Мюрат сильно беспокоился: он видел, что в ежедневных стычках растаяла, уничтожилась добрая часть остатков его кавалерии, и умолял императора или заключить мир, или отступить, но Наполеон в XXIII бюллетене лаконически замечал только, что «казаки нападают на разъезды... Турецкие знамена и разные редкости из Кремля, включая Богородицу, украшенную брильянтами, отправили в Париж... Говорят, что Ростопчин сошел с ума... он сжег свой загородный дом... Солнце ярче, теплее, чем в Париже, как будто и не на севере! Армия русская не одобряет московского пожара... Они смотрят на Ростопчина как на Марата, который теперь утешается в обществе английского комиссара Вильсона».
О своих неоднократных отчаянных попытках заключить мир Наполеон умалчивает.
Зима между тем надвигалась. Русские прямо говорили, что они удивляются беспечности французов перед приближением такого врага, как холод; они ждали зимы с часу на час, жалели французов и советовали бежать: «Через две недели, – говорили они, – у вас вывалятся ногти из пальцев, которые не в состоянии будут держать оружия!..» Нельзя сказать, чтобы французы не думали о приближении зимы; напротив, этим беспокоились, говорит Fain; только ветераны армии, дравшиеся среди Пултусской грязи и Ейлауских снегов, считая себя акклиматизировавшимися, надеялись и на этот раз отделаться без большой беды. По собранным сведениям оказывалось, что зима в России очень тяжела только в декабре и январе, а в ноябре термометр не опускается средним числом ниже 6 градусов; это вывели на основании наблюдений последних 20 лет, значит не налегке, и можно было верить этому.
Но вот 13/1 октября выпал первый снег. «Скорее, скорее, —сказал император, – через двадцать дней нам надобно быть на зимних квартирах». Это он повторяет и в XXIV бюллетене...
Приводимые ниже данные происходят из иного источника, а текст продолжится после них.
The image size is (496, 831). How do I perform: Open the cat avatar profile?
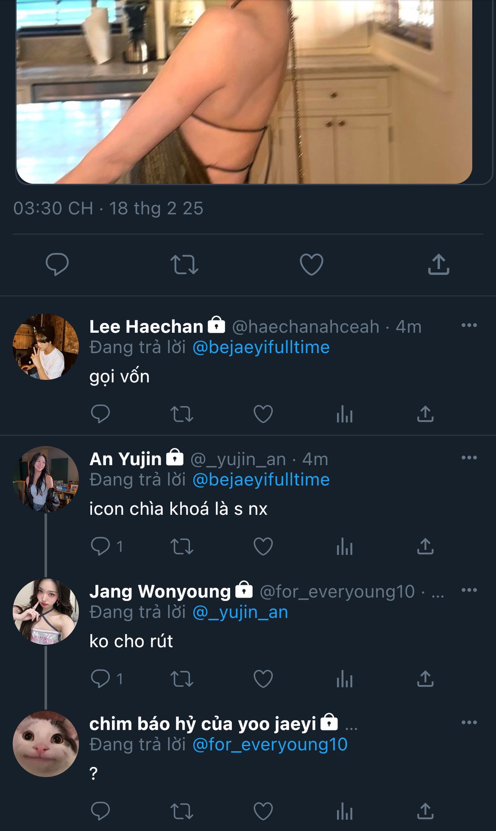coord(46,744)
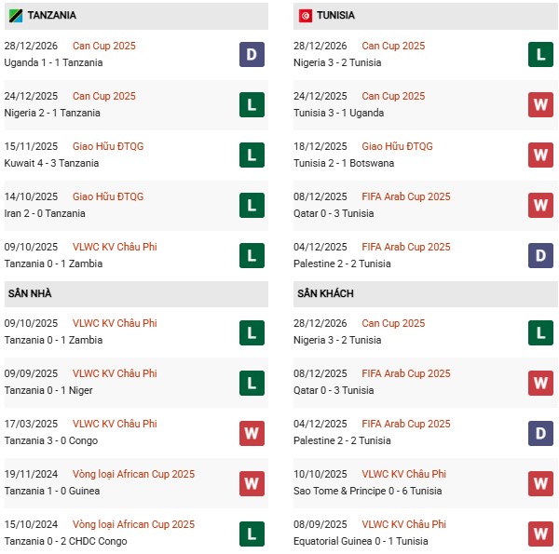Open FIFA Arab Cup 2025 link for Qatar - Tunisia in the Tunisia section
559x554 pixels.
pyautogui.click(x=405, y=196)

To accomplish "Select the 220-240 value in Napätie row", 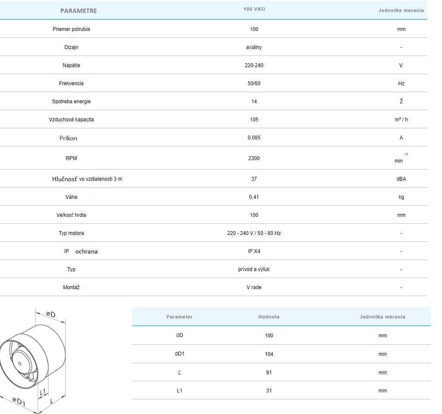I will click(254, 65).
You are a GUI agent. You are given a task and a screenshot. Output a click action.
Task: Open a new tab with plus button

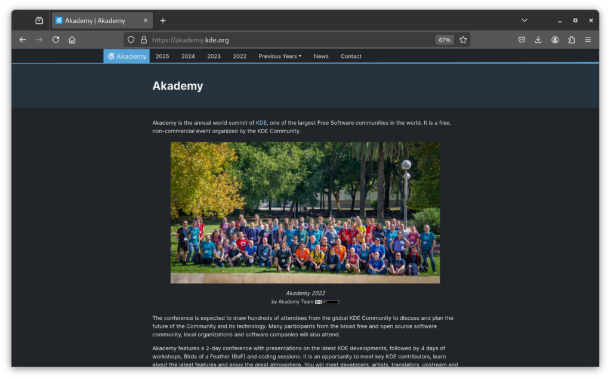(x=163, y=20)
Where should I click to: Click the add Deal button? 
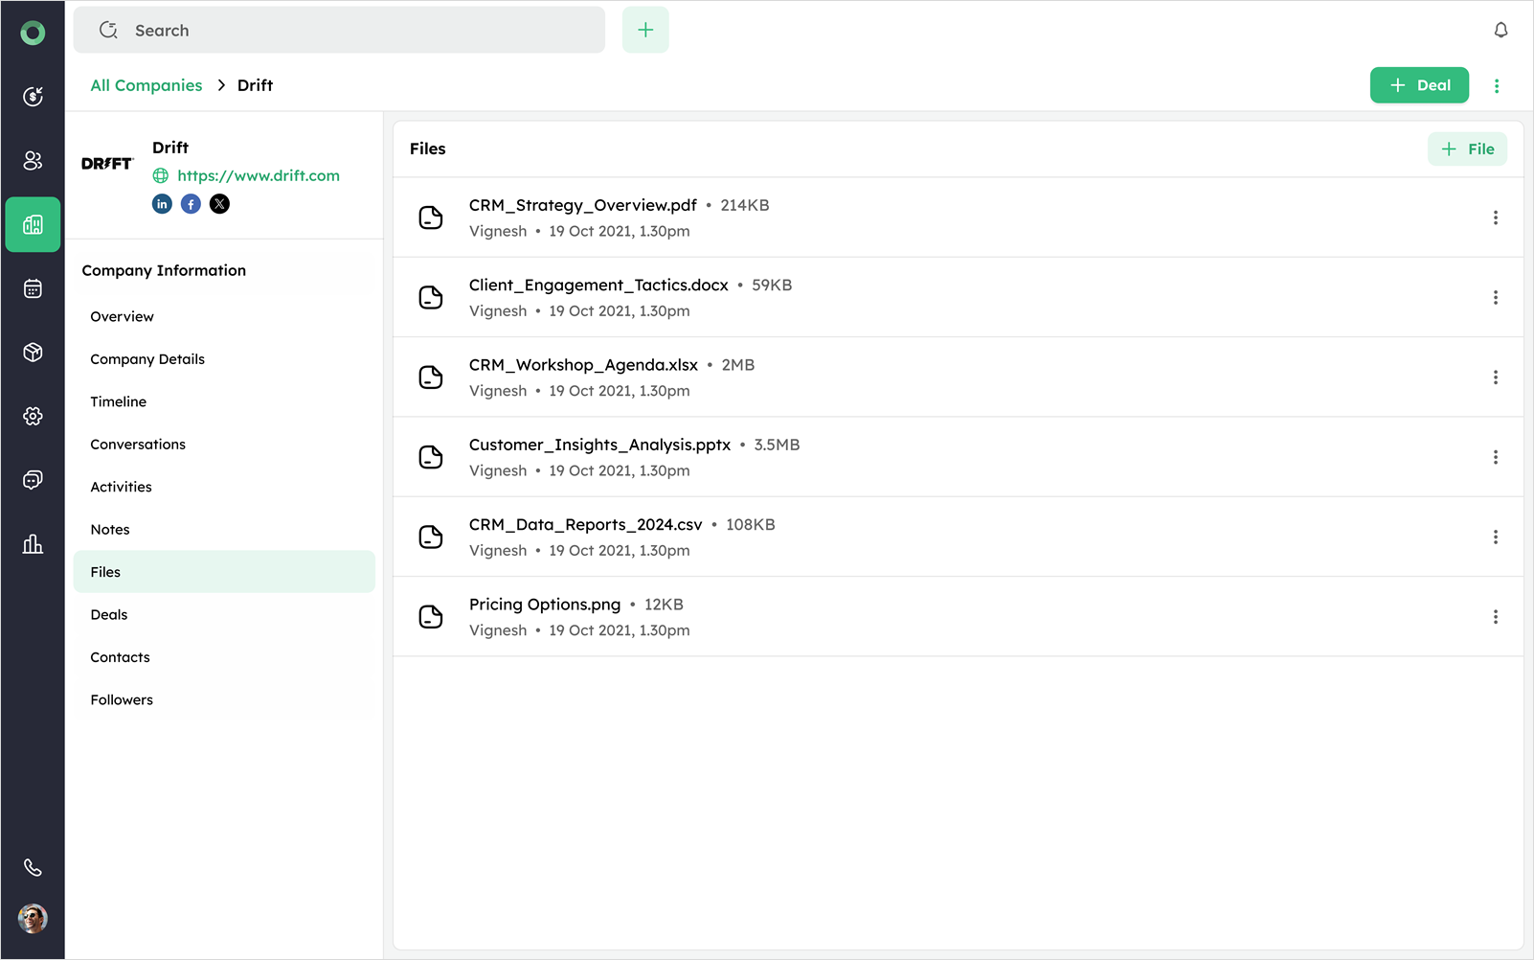point(1419,85)
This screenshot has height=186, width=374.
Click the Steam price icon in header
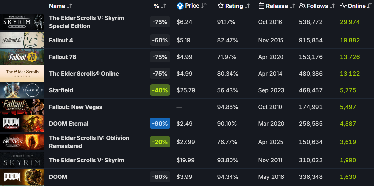180,6
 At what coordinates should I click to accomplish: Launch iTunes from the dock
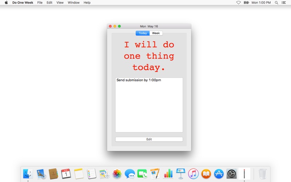(194, 174)
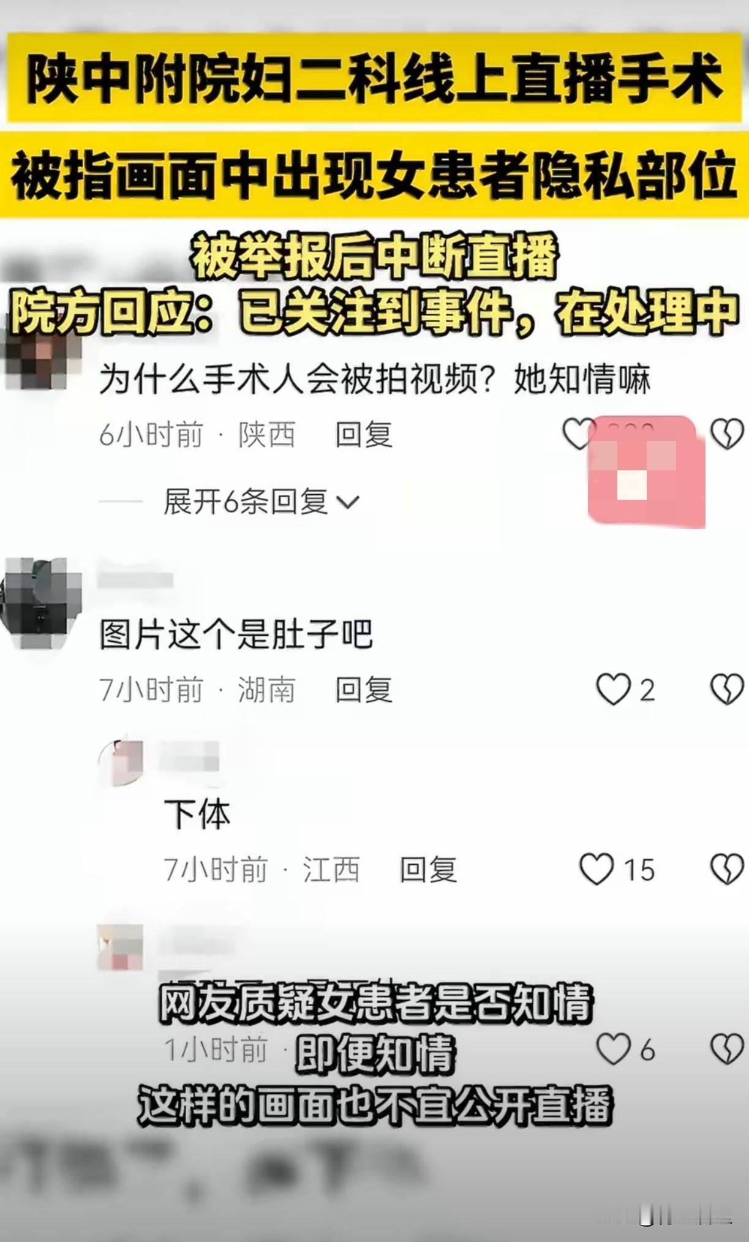
Task: Dislike the comment posted 1小时前
Action: 727,1049
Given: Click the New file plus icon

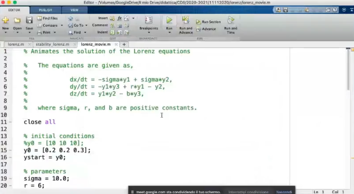Looking at the screenshot, I should pyautogui.click(x=6, y=20).
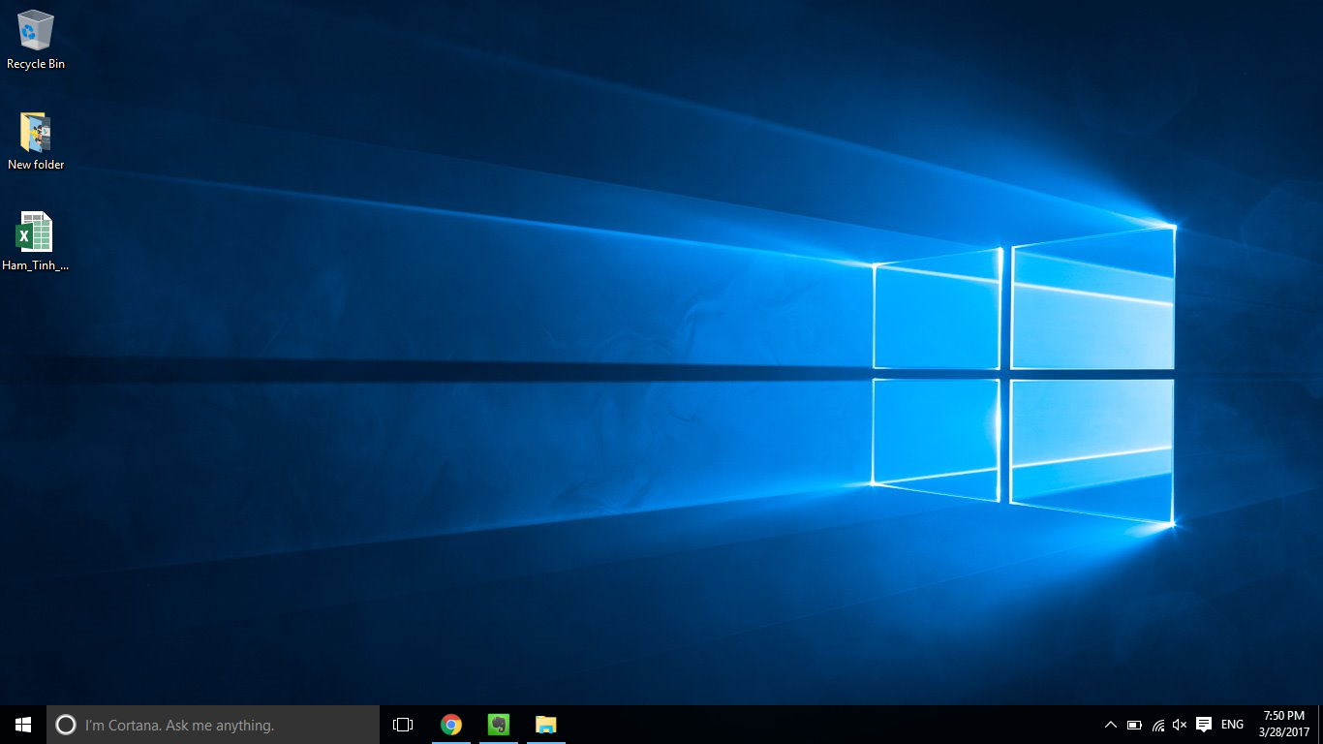The height and width of the screenshot is (744, 1323).
Task: Open the Ham_Tinh Excel file
Action: 35,233
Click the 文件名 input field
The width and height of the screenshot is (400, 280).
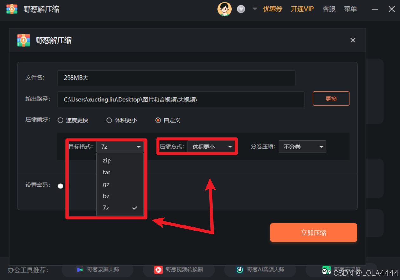[x=176, y=78]
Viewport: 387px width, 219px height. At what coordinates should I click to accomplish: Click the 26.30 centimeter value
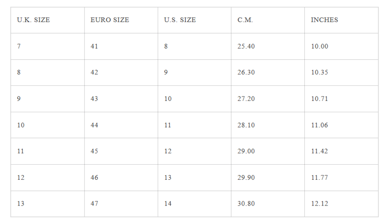246,72
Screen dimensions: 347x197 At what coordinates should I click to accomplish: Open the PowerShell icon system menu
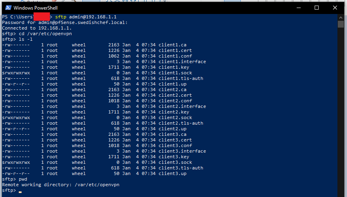(8, 8)
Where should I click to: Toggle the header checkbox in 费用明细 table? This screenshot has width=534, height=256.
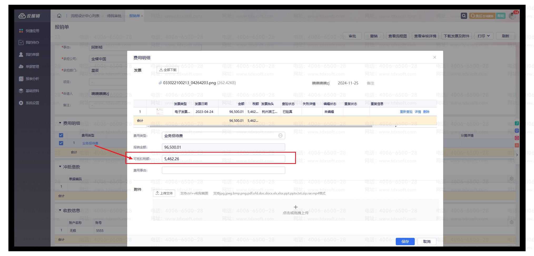point(61,135)
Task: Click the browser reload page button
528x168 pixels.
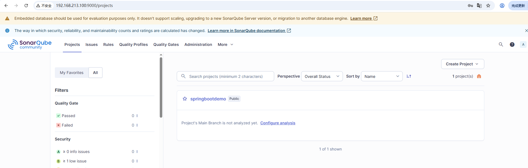Action: tap(26, 6)
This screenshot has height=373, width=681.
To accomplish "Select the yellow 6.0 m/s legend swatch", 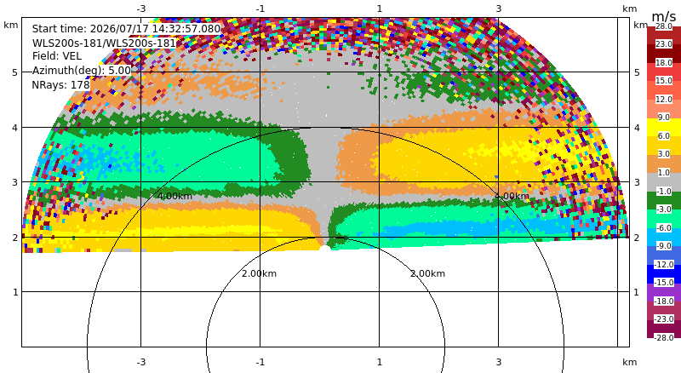I will [664, 127].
«Нельзя понять, – говорит Labaume, – как мог Наполеон ослепнуть в такой мере, чтобы не понять необходимости немедленно уйти. Ведь он видел, что столица, на которую он рассчитывал, уничтожена, и что зима подходит... должно быть, Провидение, чтобы наказать его гордыню, поразило его разум, если он мог думать, что народ, решившийся все жечь и уничтожать, будет настолько слаб и недальновиден, чтобы принять его тяжелые условия и заключить мир на дымящихся развалинах своих городов».